À quoi ressemble ce contrôle judiciaire? Je n’en ai jamais vu un, mais je ne pense pas que ce soit déjà arrivé. Selon moi, il se déroulerait de la manière dont la Cour fédérale traite d’autres contrôles judiciaires relatifs à la sécurité nationale, c’est-à-dire en faisant intervenir un amici ou un avocat spécial. Ce sera un processus extrêmement encombrant, où le gouvernement conserve toujours son privilège fondé sur la sécurité nationale.

Ma réponse longue à votre question, c’est que le prolongement de cette période d’examen rendra simplement plus difficile le retrait d’un nom de la liste, mais je pense que des mesures de protection sont clairement prévues pour que l’État puisse maintenir l’intégrité de la liste.

Le sénateur McIntyre : Ma dernière question, à laquelle vous avez peut-être déjà répondu, est la suivante : de façon générale, dans quelle mesure le régime d’inscription d’entités impliquées dans des activités terroristes est-il efficace pour ce qui est de contribuer à la sécurité publique au Canada?

M. Hameed : La création de listes, qu’il s’agisse de celle sur laquelle figurent les enfants du groupe No Fly List Kids ou de toute autre liste que l’on crée de façon préventive comme mesure permettant d’affirmer que nous sommes maintenant en sécurité... si la liste contenait le nom de qui que ce soit ici présent dans la salle ou dans l’immeuble, peut-être qu’elle pourrait présenter un certain avantage du point de vue de la sécurité, mais je soutiendrais qu’il existe des outils et des fondements dans les enquêtes relatives au renseignement de sécurité, du côté de la collecte de renseignements comme de celui des forces de l’ordre, qui permettent d’intenter une poursuite pénale. Alors, lorsqu’il s’agit de ce genre de méthode de raccourci, de mon point de vue, la création de listes est toujours problématique.

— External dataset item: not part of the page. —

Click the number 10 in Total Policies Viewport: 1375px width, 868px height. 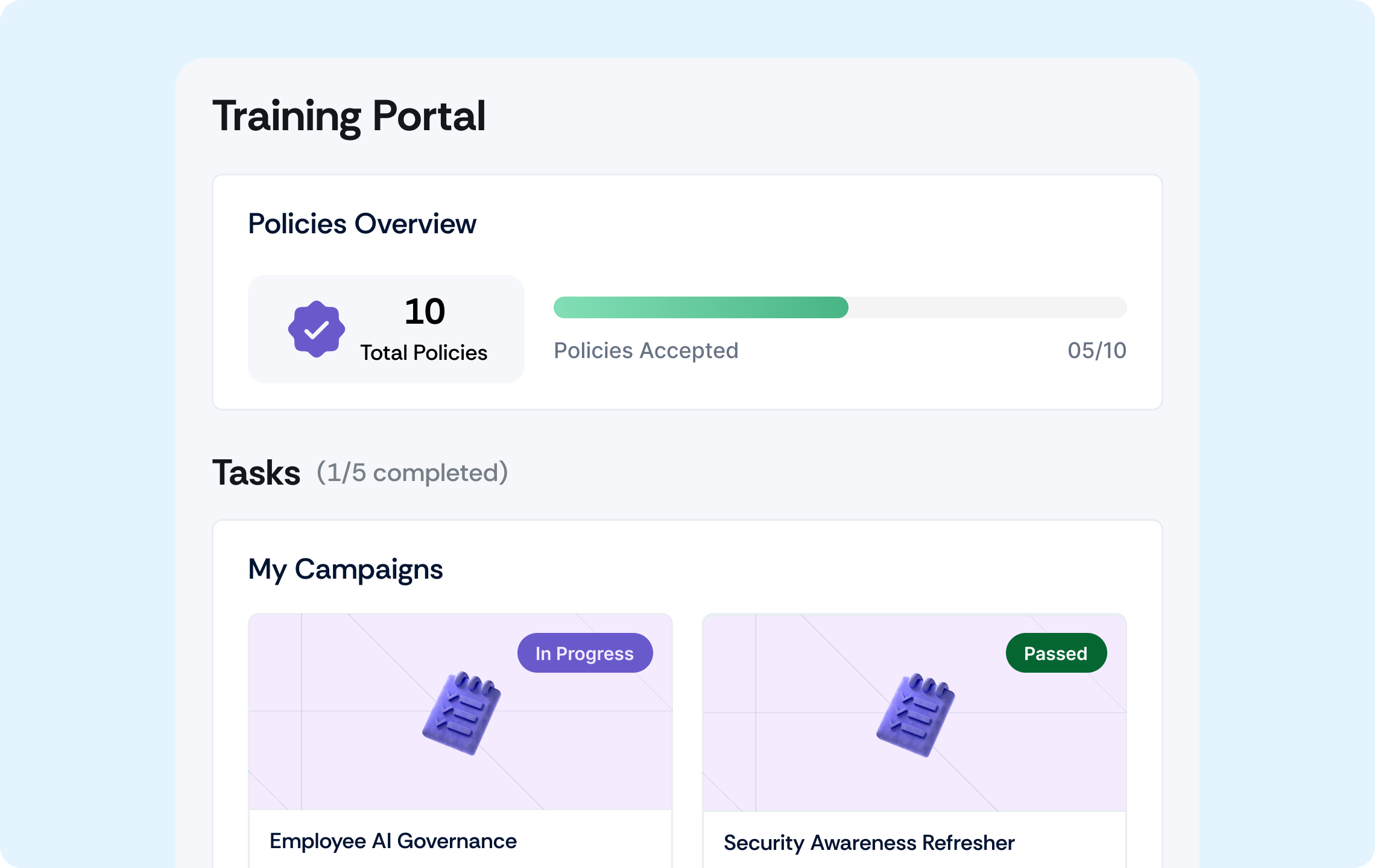click(x=425, y=312)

Le sénateur McIntyre : Merci.

La présidente : Merci beaucoup. Je crois que cela met fin à notre période de questions. Avant de conclure, monsieur Matthews, je souhaite vous remercier du service que vous avez rendu à notre pays. Je pense que c’est le premier jour du ramadan, et nous vous transmettons nos bons vœux. Merci beaucoup à tous les témoins de leur présence. Je pense que vous avez apporté une contribution très utile à notre étude du projet de loi. Nous accordons de la valeur aux commentaires et au temps que vous avez pris pour vous joindre à nous.